わーわー。キャーキャー!。ドンドンドドドド、ピーヒャララー。


民衆的な音楽と民衆の歓声を浴び俺は今、部族の民達に手を振っている。


とは言ったものの、民の数は100人とおらず、ミド僧騒ぎで減ってしまったようだ。


って、話は逸れたが何でこうなったのかという経緯はこうだ。


なんでもルナはこの少数部族の女王兼巫女らしく、数日前に神からお告げが有ったのだ。


【汝を救いし者と夫婦となれ。さすればクジャ族を安泰に導かん。】


ルナと一緒に入れるのは嬉しいけども展開早すぎるくない?


神の意向がわからん。


「ささ。レンジュ殿。此方へ。」


この部族の大臣。ランレンさんに誘導され俺は地面にファンタジー系のアニメなどに良く出る魔法陣らしき物が描かれた檻の中に入れられる。



檻!!?


ガチャン。


振り返るとランレンさんは檻の鍵を閉めていて俺は閉じ込められてしまった。


「ではこれより伝説の大魔法【#創造形成__クリエイティ__#】の儀に移る!」


「っておぉおい!!コレはどういう事だよ!!?」


状況が分からず慌てて声を荒げると、ランレンさんが俺に向けお辞儀を一つする。


「一族の為です。

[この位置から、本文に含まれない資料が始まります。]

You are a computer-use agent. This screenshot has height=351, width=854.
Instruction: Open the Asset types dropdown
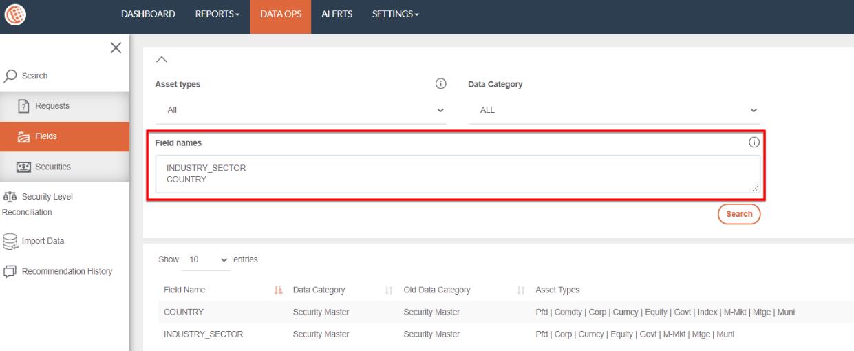[301, 110]
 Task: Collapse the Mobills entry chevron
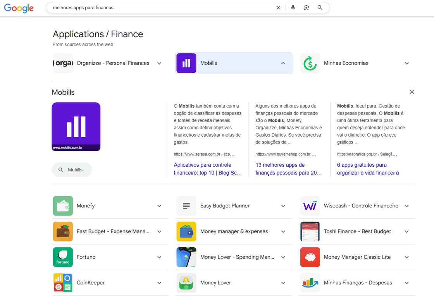point(282,63)
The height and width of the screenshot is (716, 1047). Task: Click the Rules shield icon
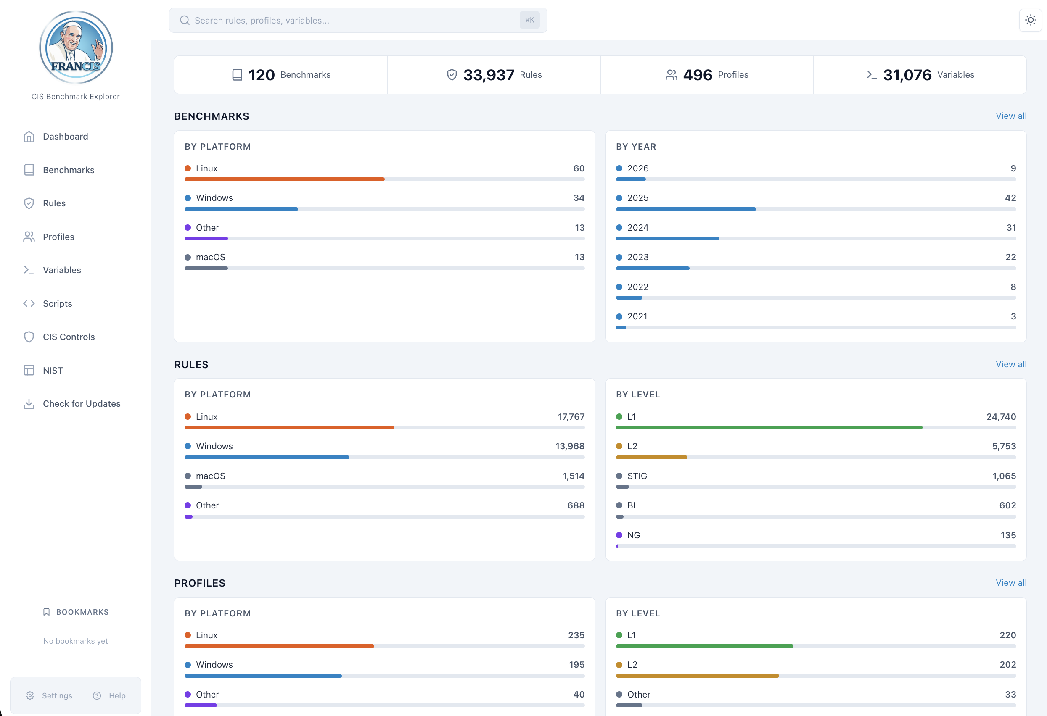[29, 203]
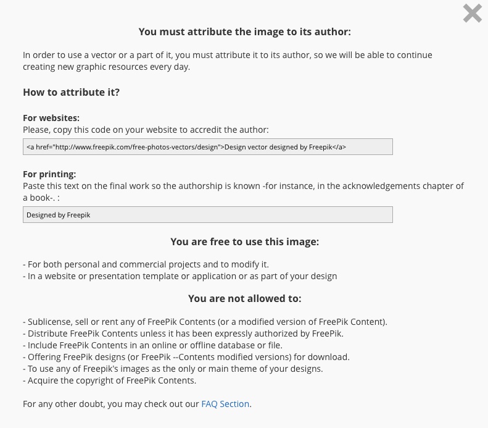This screenshot has width=488, height=428.
Task: Click the 'How to attribute it?' heading
Action: (72, 92)
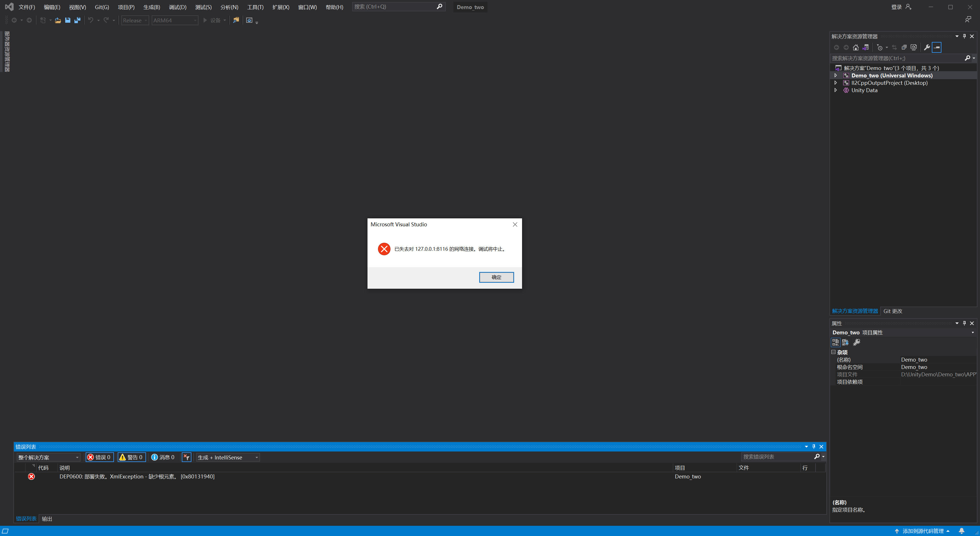Switch to the Git 更改 tab
The width and height of the screenshot is (980, 536).
tap(893, 311)
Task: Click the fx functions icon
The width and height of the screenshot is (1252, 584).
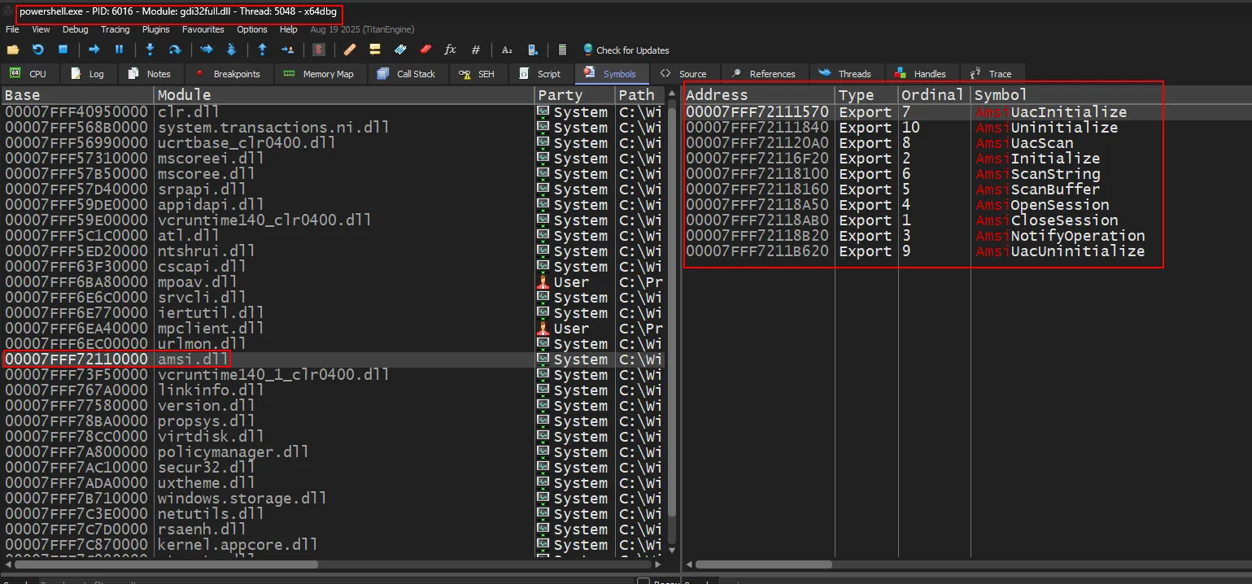Action: [x=450, y=50]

どうかお許しを。」


「は?いえいえ。何?何を許すの?ってか何をするのさぁ!!?」


そんな風に喚いているとルナが涙目で俺を見つめる。


何の涙目!?俺何されるのよ?


「許してレンジュ。コレも神のお告げなの。生きて戻ったら何回でもしようね。」


‥何回でも?


思わずだらしのない表情になってしまう。


「って待てい!!!その前に「生きて戻ったら」ってわけのわからん言葉を言わなかったか?ルナちゃんや!」


「私は貴方を信じてる。」


何が!?


顔面蒼白とはこの事か!


俺死ぬの?この世界に来て間も無く死ぬかもしんねぇのか?


神!神!あの神ぃ!!!


何をしてくれとんじゃぁ!!!


そんな俺の心境も虚しく、始まりの太鼓が鳴り響く。


ドン、ドン、ドン、ドンドンドドドド。


ドン!!


「始め!!」


ランレンさんの合図で檻の周りにいた連中が手をかざし、何かを念じだすと俺の下の魔法陣が輝きだす。


嘘?マジか?死ぬ?死ぬのか?


光は更に強くなり、身体全体を覆うように視界は光に包まれた。


そして光が収まり、目を見開くと其処は真っ白の世界で、目の前には2人の老人が立っていた。


「ほう。此奴が源ちゃんの言っておった少年か。」


「ふんッふん。」


誰?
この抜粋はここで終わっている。